Irongron wrote: ↑Sat May 18, 2019 11:27 pm
From Blue Yeeks, to the Sand Golems, the Sentinel Orbs, a certain group of beholders and some animated suits of armour, over the last few years I've put in quite a few creatures that while not impossible to destroy, are designed to be evaded.
I find the added urgent drama of having to run can make a dungeon a lot more fun, as players have to decide just which approach is better. Its also something for rogues as it invites the use of traps, or thinking through a strategy.
But there is one main problem. On many such occasions I've received messages telling me that the creatures is overpowered and should be remade so as to be easily beatable. In the case of some there are even clues in the description. I think many players, especially if they are in a 'mindless grind' state of mind, presume that everything is designed to be bulldozered through. Its only when we have enough 'thinking dungeons' that player behaviour will adjust.
Because still, in almost all dungeons on Arelith, the monsters are designed to be destroyed.
The idea of making run-or-die bosses is not bad, but it needs to be done with a few things in mind.

__Task objective__:
Reproduce verbatim the passage of the forum post about creatures built to be evaded that lies between "Irongron wrote: ↑Sat" and "to be evaded.", inclusive.

__Given data__:

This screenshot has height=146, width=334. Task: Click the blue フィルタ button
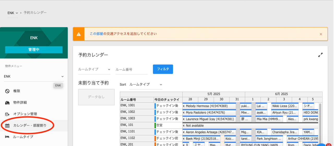(163, 69)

__Result of this task__:
Irongron wrote: ↑Sat May 18, 2019 11:27 pm
From Blue Yeeks, to the Sand Golems, the Sentinel Orbs, a certain group of beholders and some animated suits of armour, over the last few years I've put in quite a few creatures that while not impossible to destroy, are designed to be evaded.